THE RECORDS =>
══════
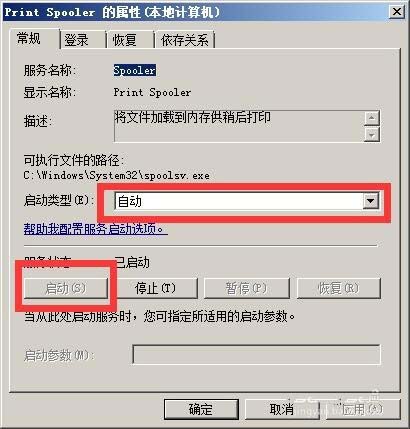Cancel the dialog using 取消
Viewport: 410px width, 429px height.
click(x=282, y=409)
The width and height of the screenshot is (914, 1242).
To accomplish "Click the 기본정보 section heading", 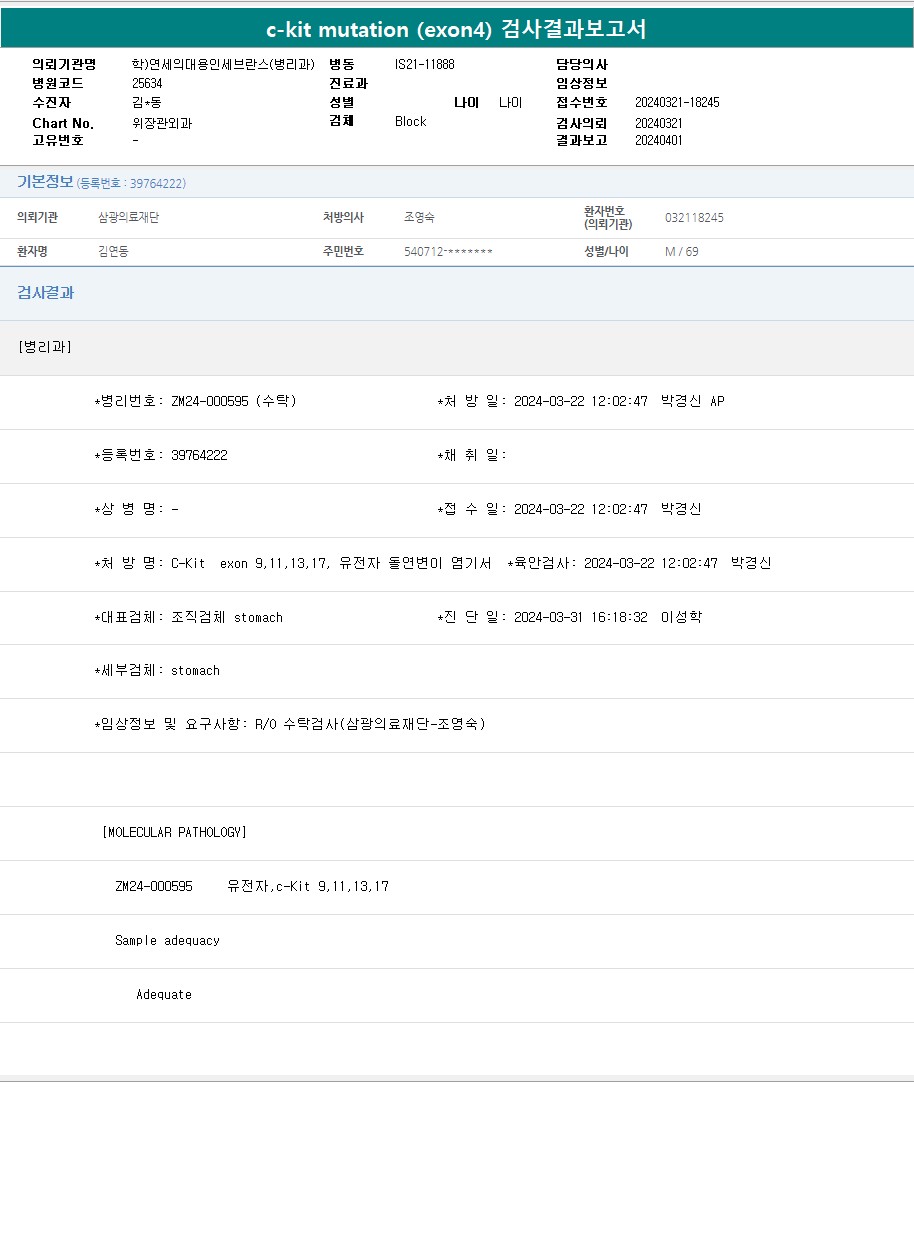I will coord(45,182).
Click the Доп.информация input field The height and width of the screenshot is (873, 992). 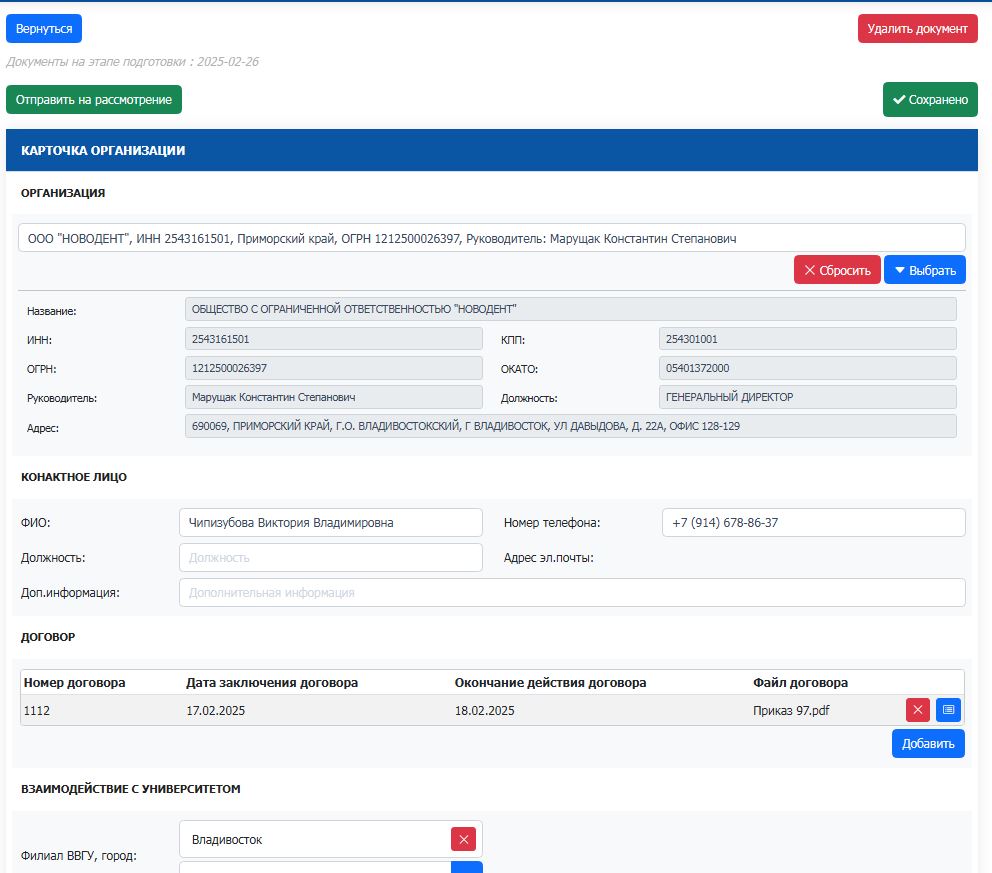point(571,593)
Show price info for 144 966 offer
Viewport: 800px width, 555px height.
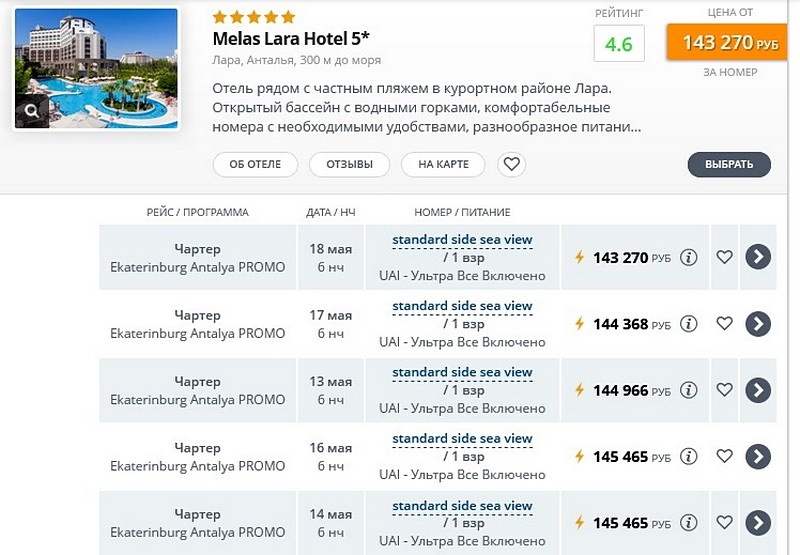point(689,390)
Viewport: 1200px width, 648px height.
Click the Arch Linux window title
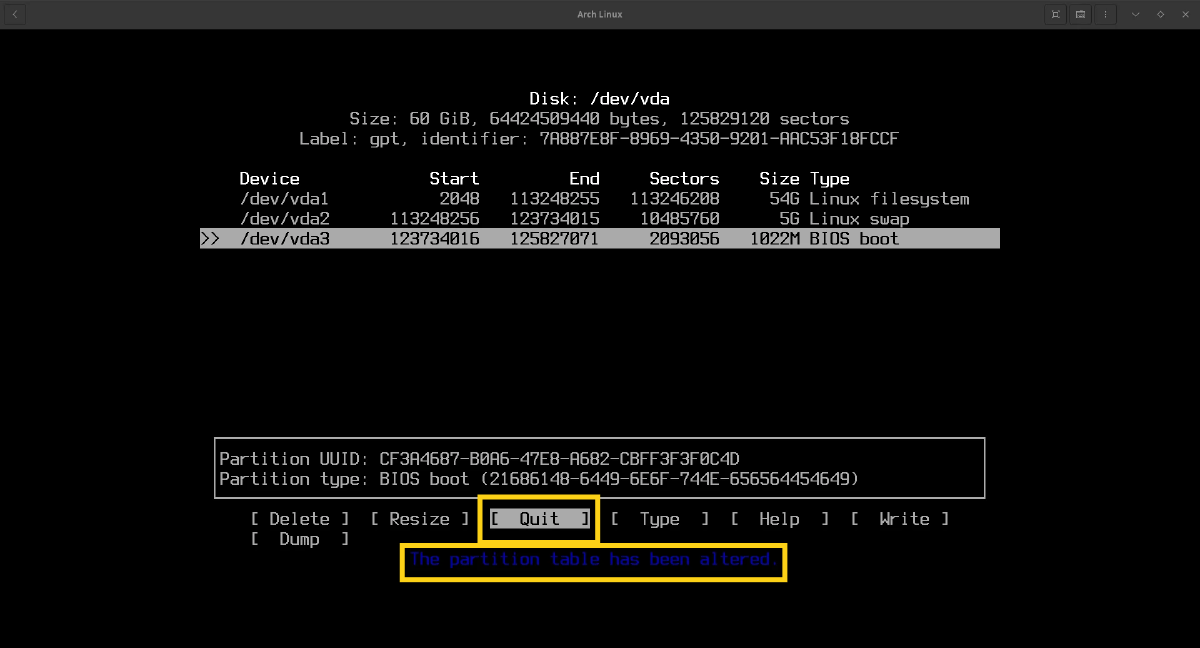point(599,14)
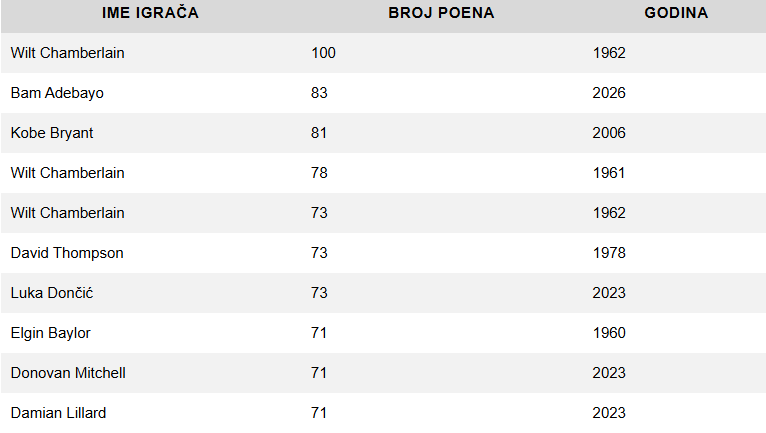Click the David Thompson name cell
This screenshot has width=766, height=433.
(67, 253)
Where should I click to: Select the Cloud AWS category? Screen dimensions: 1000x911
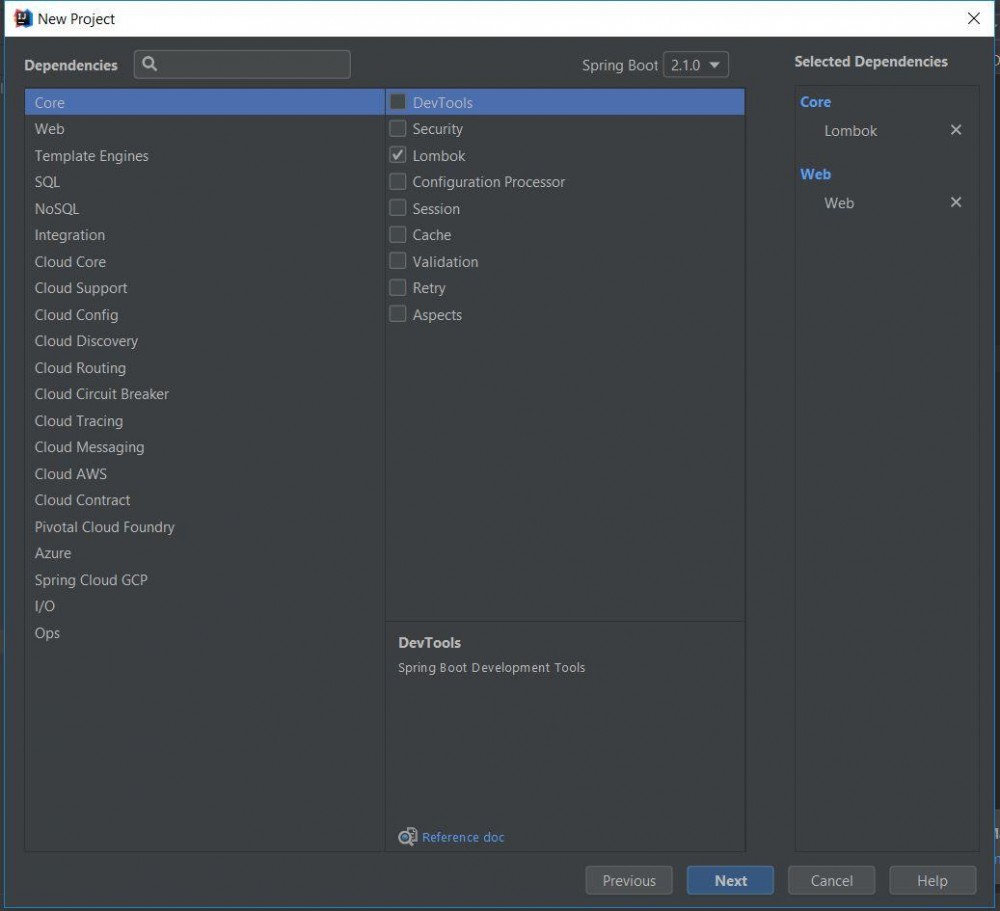pyautogui.click(x=70, y=473)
══════
ASSIGNMENT =>
Only the lines from the one with "Show price info for 144 966 offer" through the final line of the entries above should be transcribed, exactly and without pictures.

ANSWER TO THIS PROBLEM =>
Show price info for 144 966 offer
Viewport: 800px width, 555px height.
point(689,390)
Viewport: 1200px width, 648px height.
Click the Arch Linux window title
point(599,14)
Click the David Thompson name cell
This screenshot has width=766, height=433.
(67, 253)
Where should I click to: Select the Cloud AWS category? Screen dimensions: 1000x911
pyautogui.click(x=70, y=473)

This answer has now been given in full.